On September 27, 2017, and March 23, 2015, we issued $150.0 million and $475.0 million aggregate principal senior unsecured notes, respectively (the "2023 Notes"). The 2023 Notes were issued in two private placements for resale to qualified institutional buyers pursuant to Rule 144A under the Securities Act, and to buyers outside the United States pursuant to Regulation S under the Securities Act. The 2023 Notes were issued without registration rights and are not listed on any securities exchange. The 2023 Notes bear interest at 5.625% per annum, payable in cash semiannually in arrears on March 15 and September 15 of each year and are due March 15, 2023. The 2023 Notes were issued at 104.0% and par in 2017 and 2015, respectively, and the resulting premium of $6.0 million is being amortized to interest expense over the term of the 2023 Notes using the effective interest method. We received net proceeds of $153.9 million and $467.9 million, respectively, after deducting $2.1 million and $7.1 million of debt issuance costs in 2017 and 2015, respectively. The debt issuance costs were capitalized as a reduction to the carrying value of debt and are being accreted to interest expense over the term of the 2023 Notes using the effective interest method. The net proceeds from the 2017 issuance of the 2023 Notes are for general corporate purposes. The net proceeds from the 2015 issuance of the 2023 Notes, together with available cash balances, were used to redeem $500.0 million aggregate principal of prior 8.25% senior unsecured notes due 2021 and to pay related premiums, fees and expenses.
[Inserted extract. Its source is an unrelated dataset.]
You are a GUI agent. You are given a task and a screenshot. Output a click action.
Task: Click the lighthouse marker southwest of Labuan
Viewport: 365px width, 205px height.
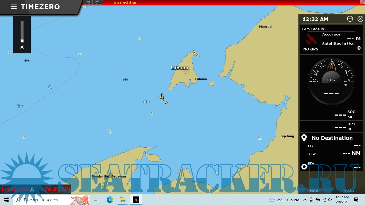pyautogui.click(x=162, y=96)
Obligations under the 2023 Notes are fully and unconditionally guaranteed, jointly and severally, on a senior unsecured basis, by certain of our directly or indirectly wholly-owned subsidiaries. We may redeem the 2023 Notes under certain circumstances specified therein. The indenture governing the 2023 Notes contains restrictive covenants that, among other things, limit our ability and our subsidiaries' ability to: (i) incur additional debt and issue disqualified or preferred stock, (ii) make restricted payments, (iii) sell assets, (iv) create or permit restrictions on the ability of our restricted subsidiaries to pay dividends or make other distributions to us, (v) create or incur certain liens, (vi) enter into sale and leaseback transactions, (vii) merge or consolidate with other entities and (viii) enter into transactions with affiliates. The foregoing limitations are subject to exceptions as set forth in the indenture governing the 2023 Notes. In addition, if in the future the 2023 Notes have an investment grade rating from at least two nationally recognized statistical rating organizations, certain of these covenants will be replaced with a less restrictive covenant. The indenture governing the 2023 Notes contains customary events of default (subject in certain cases to customary grace and cure periods). As of June 30, 2019, and December 30, 2018, we were in compliance with all covenants under the indenture governing the 2023 Notes.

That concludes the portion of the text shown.